Extracted entries.
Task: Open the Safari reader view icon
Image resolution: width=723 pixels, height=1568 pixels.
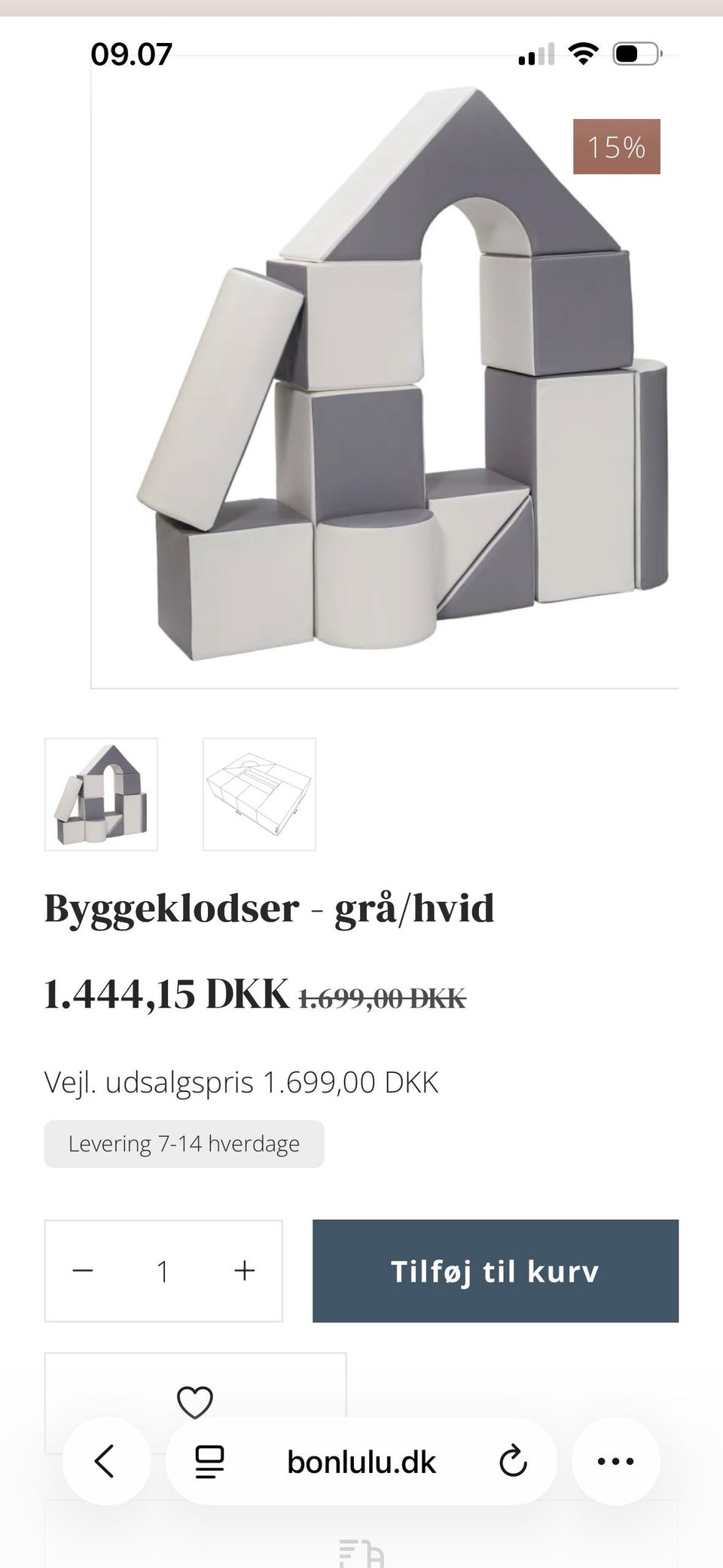Action: coord(210,1460)
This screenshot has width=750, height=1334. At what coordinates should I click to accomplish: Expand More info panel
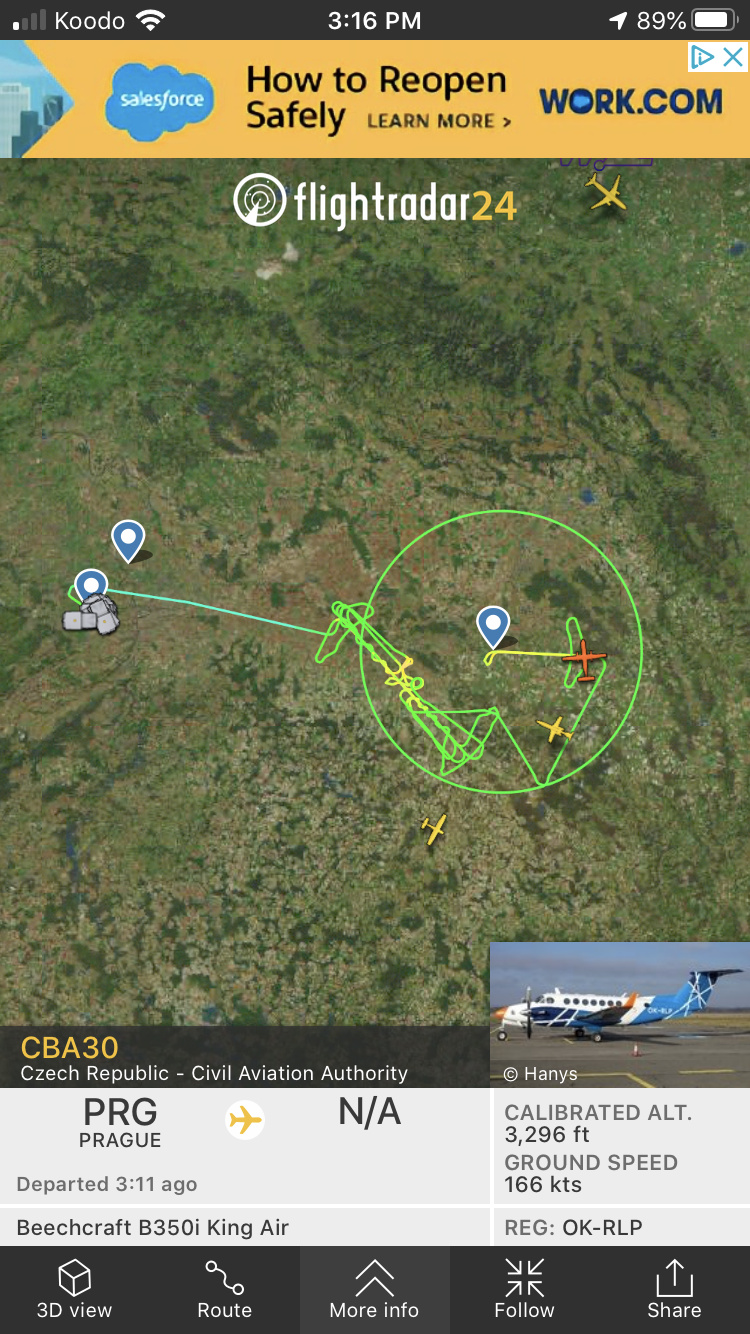pyautogui.click(x=374, y=1289)
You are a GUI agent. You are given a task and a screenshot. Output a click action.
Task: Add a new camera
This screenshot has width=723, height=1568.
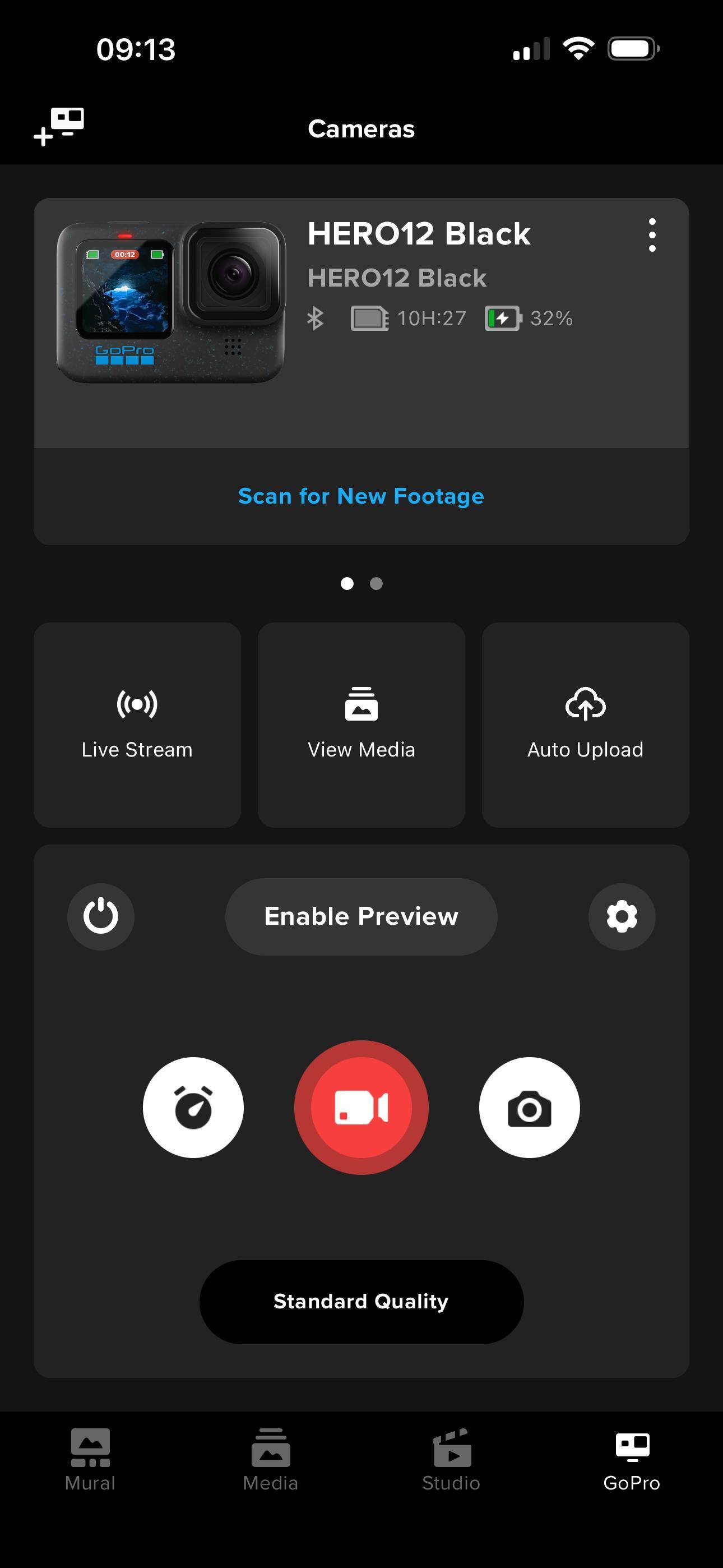58,127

Instructions to follow.
Reproduce the data above line for line, with every word and number unchanged, but leave out the pictures.

In response.
Task: Open the Safari reader view icon
Image resolution: width=723 pixels, height=1568 pixels.
Action: coord(210,1460)
This screenshot has width=750, height=1334. At what coordinates should I click to accomplish: Expand More info panel
pyautogui.click(x=374, y=1289)
You are a GUI agent. You are given a task and a screenshot. Output a click action.
Task: Add a new camera
This screenshot has width=723, height=1568.
58,127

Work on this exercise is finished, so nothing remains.